Journey to the Farthest Planet; New Light on the Solar System; Special Editions; by S. Alan Stern; 8 Page(s)
Until about 10 years ago, most planetary scientists considered Pluto to be merely an oddity. All the other planets neatly fit into what astronomers knew about the architecture of the solar system-four small, rocky bodies in the inner orbits and four gas giants in the outer orbits, with an asteroid belt in between. But distant Pluto was an icy enigma traveling in a peculiar orbit beyond Neptune. Some researchers, most notably Dutch-American astronomer Gerard P. Kuiper, had suggested in the 1940s and 1950s that perhaps Pluto was not a world without context but the brightest of a vast ensemble of objects orbiting in the same region. This concept, which came to be known as the Kuiper belt, rattled around in the scientific literature for decades. But repeated searches for this myriad population of frosty worlds came up empty-handed.

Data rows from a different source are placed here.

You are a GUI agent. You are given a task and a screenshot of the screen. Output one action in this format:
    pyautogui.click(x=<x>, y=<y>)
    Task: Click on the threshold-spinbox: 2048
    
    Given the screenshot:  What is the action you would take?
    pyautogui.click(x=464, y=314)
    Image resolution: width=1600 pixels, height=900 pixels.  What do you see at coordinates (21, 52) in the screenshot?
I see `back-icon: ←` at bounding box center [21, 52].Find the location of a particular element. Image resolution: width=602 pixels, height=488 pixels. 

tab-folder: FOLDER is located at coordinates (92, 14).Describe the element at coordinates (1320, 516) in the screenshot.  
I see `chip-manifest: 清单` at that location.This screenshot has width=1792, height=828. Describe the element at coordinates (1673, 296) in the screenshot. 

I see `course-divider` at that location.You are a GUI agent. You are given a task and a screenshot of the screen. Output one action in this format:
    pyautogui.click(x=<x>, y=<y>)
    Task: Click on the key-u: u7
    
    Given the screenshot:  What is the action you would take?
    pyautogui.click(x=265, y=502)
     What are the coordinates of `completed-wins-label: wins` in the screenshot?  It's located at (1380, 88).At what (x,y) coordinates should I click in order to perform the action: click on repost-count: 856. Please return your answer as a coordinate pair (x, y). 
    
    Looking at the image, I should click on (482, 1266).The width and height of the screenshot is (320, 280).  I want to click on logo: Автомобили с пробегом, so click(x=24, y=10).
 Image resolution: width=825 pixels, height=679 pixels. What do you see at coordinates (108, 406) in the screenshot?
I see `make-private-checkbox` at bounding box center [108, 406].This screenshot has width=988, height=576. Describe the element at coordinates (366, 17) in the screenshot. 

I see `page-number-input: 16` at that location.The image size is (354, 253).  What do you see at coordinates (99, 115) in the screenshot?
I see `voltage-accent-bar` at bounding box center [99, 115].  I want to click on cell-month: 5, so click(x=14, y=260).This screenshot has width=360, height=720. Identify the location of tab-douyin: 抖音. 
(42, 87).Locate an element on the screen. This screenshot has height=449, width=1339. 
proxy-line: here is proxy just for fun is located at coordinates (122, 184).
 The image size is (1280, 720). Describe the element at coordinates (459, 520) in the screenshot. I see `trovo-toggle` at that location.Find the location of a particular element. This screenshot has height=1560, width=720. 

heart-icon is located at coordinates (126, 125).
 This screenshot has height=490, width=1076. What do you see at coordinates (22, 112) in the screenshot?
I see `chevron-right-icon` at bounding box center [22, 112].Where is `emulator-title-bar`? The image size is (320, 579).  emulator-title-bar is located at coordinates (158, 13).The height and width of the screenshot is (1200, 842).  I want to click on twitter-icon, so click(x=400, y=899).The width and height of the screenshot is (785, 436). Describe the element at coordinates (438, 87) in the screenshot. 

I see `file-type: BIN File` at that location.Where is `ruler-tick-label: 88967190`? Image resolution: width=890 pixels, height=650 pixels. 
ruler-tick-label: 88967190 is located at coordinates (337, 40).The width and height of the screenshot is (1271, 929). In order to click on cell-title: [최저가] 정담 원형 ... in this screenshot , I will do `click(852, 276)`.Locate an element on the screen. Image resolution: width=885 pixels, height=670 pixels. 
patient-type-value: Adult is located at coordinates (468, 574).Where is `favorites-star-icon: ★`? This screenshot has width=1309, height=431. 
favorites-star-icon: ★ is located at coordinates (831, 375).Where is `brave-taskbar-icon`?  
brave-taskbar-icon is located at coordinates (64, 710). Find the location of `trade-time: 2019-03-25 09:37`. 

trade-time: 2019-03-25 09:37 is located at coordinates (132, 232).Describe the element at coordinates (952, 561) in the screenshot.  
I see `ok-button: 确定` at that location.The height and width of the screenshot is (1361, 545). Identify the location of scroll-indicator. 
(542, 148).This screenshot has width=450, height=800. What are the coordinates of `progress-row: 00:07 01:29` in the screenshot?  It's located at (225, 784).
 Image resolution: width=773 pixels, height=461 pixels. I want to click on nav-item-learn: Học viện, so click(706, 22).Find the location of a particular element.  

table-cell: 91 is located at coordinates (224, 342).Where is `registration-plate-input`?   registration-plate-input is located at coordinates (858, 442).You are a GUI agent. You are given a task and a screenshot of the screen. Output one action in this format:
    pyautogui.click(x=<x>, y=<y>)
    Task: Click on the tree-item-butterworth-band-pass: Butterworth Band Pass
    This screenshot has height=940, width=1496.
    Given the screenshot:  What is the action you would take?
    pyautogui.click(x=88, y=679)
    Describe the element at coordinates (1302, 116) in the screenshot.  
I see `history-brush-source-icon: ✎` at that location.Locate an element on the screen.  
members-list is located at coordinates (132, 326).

In the late 1980s, however, scientists determined that something like the Kuiper belt was needed to explain why many short-period comets orbit so close to the plane of the solar system. This circumstantial evidence for a distant belt of bodies orbiting in the same region as Pluto drove observers back to their telescopes in search of faint, undiscovered objects beyond Neptune. By the 1980s telescopes were being equipped with electronic light detectors that made searches far more sensitive than work done previously with photographic plates. As a result, success would come their way.